A. Miernik receives research funds of the German Federal Ministry of Education and Research, Berlin (D). He receives support for his travel activities from the European Society of Urology, Arnhem (NL), and the German Society of Urology, Düsseldorf (D). Furthermore, A. Miernik is consulted for: KLS Martin, Tuttlingen (D), Avateramedical, Jena (D), LISA LaserProducts GmbH, Katlenburg-Lindau (D), Schoelly fiberoptics GmbH, Denzlingen (D), Dornier MedTech Laser GmbH (D), Medi-Tate Ltd. (IL, USA) and B. Braun New ventures GmbH, Freiburg (D). A. Miernik is speaker for the companies Richard Wolf GmbH (D) and Boston Scientific (USA). Additionally, he performed expert activities for the Ludwig Boltzmann Gesellschaft, Wien (A). A. Miernik is involved in numerous patents and inventions in the field of medical technology. L. Kraft provided consulting services for Dornier MedTech Laser GmbH, Weßzling (D). C. Gratzke is advisor for Astellas Pharma GmbH, Munich (D), Ipsen Pharma GmbH, Munich (D), Steba Biotech S.A., Luxembourg (LUX), Bayer Pharma, Leverkusen (D), Olympus Winter & Ibe GmbH, Hamburg (D), Medi-Tate Ltd., Or Akiva (IL), MSD, Haar (D), Astra-Zeneca, Cambridge (UK) and Roche, Basel (CH). C. Gratzke receives speaker fees from Amgen, California (USA), Astellas Pharma GmbH, Munich (D), Ipsen Pharma GmbH, Munich (D), Janssen-Cilag GmbH, Neuss (D), Bayer Pharma, Leverkusen (D), Takeda Pharmaceuticals, Tokio (JPN) and medac GmbH, Wedel (D). D. Schlager, R. S. Ibarrola, A. Schulte, M. Yilmaz declare to have no conflicts of interest.

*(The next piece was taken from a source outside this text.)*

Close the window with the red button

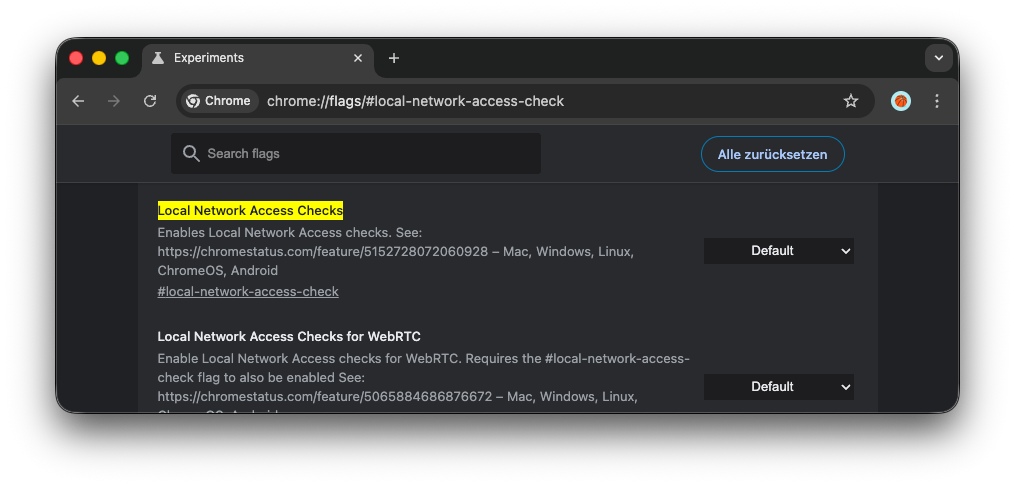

The manuscript does not contain clinical studies or patient data. This article does not contain any studies with human subjects performed by any of the authors.

Authors’ contribution

DS had full access to all the data in the study and takes responsibility for the integrity of the data and the accuracy of the data analysis. AM and DS conceived the study concept and design. DS, MY, RSI and LK interpreted the data and wrote the manuscript. AM and CG supervised the manuscript. All authors discussed the results and commented on the manuscript.